Thursday, June 30, 2011

How much weight should be given to diplomatic cables

In an eye-opening article, Andrew MacGregor Marshall says all that can’t be said about the Thai monarchy. However, most, if not all of the article and its companion series are based on the Wikileaks cables. As much as I enjoyed the summary of the thoughts of U.S. based diplomats on Thailand, the question I have is how much weight should I place on them? After all, they are just thoughts (or are they more than that)? U.S. foreign policy may be based on opinions on the ground but sometimes these can be wrong.

The following also caught my eye:

Thailand's crisis also involves a class conflict in the rigidly hierarchical society, with the rural and urban poor broadly backing Thaksin against an establishment unwilling to allow the "uneducated masses" to decide who runs the country.

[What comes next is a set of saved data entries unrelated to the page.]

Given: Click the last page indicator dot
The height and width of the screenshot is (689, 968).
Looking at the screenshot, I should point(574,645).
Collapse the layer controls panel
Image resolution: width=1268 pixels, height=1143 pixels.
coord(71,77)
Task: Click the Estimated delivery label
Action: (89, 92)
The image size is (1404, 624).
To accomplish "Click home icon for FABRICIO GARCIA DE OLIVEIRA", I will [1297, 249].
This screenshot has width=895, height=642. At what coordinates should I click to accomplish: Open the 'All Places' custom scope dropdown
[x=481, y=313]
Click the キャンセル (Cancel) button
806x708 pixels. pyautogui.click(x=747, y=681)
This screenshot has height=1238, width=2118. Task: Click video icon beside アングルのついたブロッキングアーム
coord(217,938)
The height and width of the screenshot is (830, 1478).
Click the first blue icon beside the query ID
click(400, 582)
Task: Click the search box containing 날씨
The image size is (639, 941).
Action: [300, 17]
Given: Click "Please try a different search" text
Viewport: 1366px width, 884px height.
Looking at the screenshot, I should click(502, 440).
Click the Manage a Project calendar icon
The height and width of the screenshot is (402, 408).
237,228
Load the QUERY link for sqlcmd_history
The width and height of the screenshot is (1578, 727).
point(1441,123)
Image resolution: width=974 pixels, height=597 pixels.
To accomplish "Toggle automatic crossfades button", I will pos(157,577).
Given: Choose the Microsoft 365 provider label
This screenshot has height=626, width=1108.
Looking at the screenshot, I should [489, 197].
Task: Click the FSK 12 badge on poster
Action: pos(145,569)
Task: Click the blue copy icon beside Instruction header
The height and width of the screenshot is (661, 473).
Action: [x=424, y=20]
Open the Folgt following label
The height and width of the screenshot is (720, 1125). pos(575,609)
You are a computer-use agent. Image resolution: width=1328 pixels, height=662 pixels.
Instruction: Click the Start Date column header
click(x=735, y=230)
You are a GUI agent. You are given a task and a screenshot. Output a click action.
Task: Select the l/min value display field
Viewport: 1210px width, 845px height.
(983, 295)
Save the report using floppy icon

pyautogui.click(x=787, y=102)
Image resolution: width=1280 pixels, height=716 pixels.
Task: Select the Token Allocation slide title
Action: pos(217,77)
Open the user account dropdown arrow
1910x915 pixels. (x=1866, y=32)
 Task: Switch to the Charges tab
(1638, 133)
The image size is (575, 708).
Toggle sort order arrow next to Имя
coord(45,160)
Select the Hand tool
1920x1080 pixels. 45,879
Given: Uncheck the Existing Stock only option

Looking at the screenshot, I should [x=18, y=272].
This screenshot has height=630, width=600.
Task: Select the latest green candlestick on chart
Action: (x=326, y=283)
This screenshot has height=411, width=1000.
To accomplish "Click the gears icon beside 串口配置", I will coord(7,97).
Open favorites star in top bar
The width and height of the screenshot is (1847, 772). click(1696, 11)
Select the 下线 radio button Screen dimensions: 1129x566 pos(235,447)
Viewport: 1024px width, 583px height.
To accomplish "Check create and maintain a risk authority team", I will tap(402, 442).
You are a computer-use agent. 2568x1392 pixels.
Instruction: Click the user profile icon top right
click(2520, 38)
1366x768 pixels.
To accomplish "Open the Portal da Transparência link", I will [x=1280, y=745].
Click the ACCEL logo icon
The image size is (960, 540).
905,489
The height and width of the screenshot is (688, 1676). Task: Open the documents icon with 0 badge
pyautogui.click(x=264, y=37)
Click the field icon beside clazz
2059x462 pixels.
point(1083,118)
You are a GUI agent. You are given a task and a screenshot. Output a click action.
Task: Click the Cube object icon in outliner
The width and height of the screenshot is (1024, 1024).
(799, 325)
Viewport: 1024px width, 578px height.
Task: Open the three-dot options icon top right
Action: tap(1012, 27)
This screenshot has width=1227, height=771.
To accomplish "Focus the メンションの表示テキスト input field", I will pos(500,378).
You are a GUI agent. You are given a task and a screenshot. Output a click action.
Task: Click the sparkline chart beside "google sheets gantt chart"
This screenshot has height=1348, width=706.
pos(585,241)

Hmmm... who else might have thought the same way? From a previous post:

His father, John Adams, and most of the other Founders had feared that republicanism would degenerate into democracy: that government of the people would become government by the people. Nothing in history disposed them to look hopefully on such a development, for never in history had ordinary people run their own affairs without very quickly running them into the ground. The elder Adams linked arms after the Revolution with those who sought to curb the popular excesses of the revolutionary era; at Philadelphia in 1787 they wrote a constitution that took power from the states and conferred it on the central government, and in doing so diminished the influence of the people in politics generally. As vice president and then president, John Adams continued to work to keep power out of the hands of the unlettered and incompetent, and in the hands of those best suited by education and experience to exercise it responsibly.
-Preface to Andrew Jackson, His Life and Times, by H.W. Brands -
(Emphasis mine)

Have colleges failed?

In his review of Academically Adrift, Louis Menand writes:

If students are studying less it may be because the demands on them are fewer. Half the students in the study said that they had not taken a single course in the previous semester requiring more than twenty pages of writing.

In an age of tweets and blog posts, having to write, much less read a paper that is more than 20 pages sounds quaint if not downright antiquated. In many ways, the academics who study the students who go to college are just as out of touch as the colleges they study. Implicit in the argument is that a 50-page paper is not just more demanding and challenging but is better for the students. But why stop at 20? Why not 500? The student who is challenged to make a point and can do so in 20 words or less succeeds more than one who needs 200 words. Those who need to use 200 words or more are training to be politicians (or academics).

Wednesday, June 29, 2011

Keynesian economics from an 8-year old's perspective

There is some utility work of some kind going on in our neighborhood. Every few days the road would be closed and we’d have to take a detour. It’s not clear from driving by what they’re doing or who the “they” are. “They” have been at it for about a month.

“What are they doing anyway?” K2 asked?
I jokingly replied, “It looks like they’re just digging holes and then filling them back up again”. (Actually metal plates over the holes.)

“Well, that doesn’t seem very useful”, K2 responded.

Monday, June 27, 2011

Does faith=trust?

Faith in:
1. Markets
2. Government intervention
3. The justice system
4. The constitution, the founding fathers

Now replace the above with trust.

Tuesday, June 14, 2011

Why DC sucks or doesn't

Reading this actually made me feel better. I agree with everything everyone posted. Misery loves company.

Thursday, June 2, 2011

What the Thiel Fellowship will prove

Exactly nothing. According to New York Magazine:

The program, also known as the Thiel Fellowship, will award twenty students 19 years old and younger $100,000 each and the mentor­ship of some of the most prominent entrepreneurs in Silicon Valley. The catch? The winners have to stay out of college for two years.

And the winners are as expected, those who least need to go to college. They are already the overachievers.

The magazine article states:

In higher education, he [Theil] believes he has identified a third bubble, with all the hallmarks of a classic speculative frenzy—­hyperinflated prices, investments by ignorant consumers funded largely by debt, and widespread faith in increasing returns.

All these points are well-taken, but if the purpose of the Theil fellowship is to demonstrate that the average American doesn’t need to go to college then the fellowship proves nothing. Consider an alternative fellowship:

Randomly select 100 18-to-19 year olds and hand them $100,000 each. Do the same mentoring for 2 years. The only catch - they have to stay out of college forever.

Wednesday, June 1, 2011

Does the market reward cost-cutting Pepco edition

From Yahoo Finance:
D = Dominion Power (blue)
POM = Pepco (red)
CEG = Baltimore Gas (Constellation Energy) (green)

Not as clear cut as I had hoped. In this post, the implications were the Dominion Power was the best peforming in terms of service reliability, followed by BGE and Pepco. It was also implied that Pepco’s poor service was a result of a lack of investment and cutbacks in infrastructure and maintenance and equipment replacement.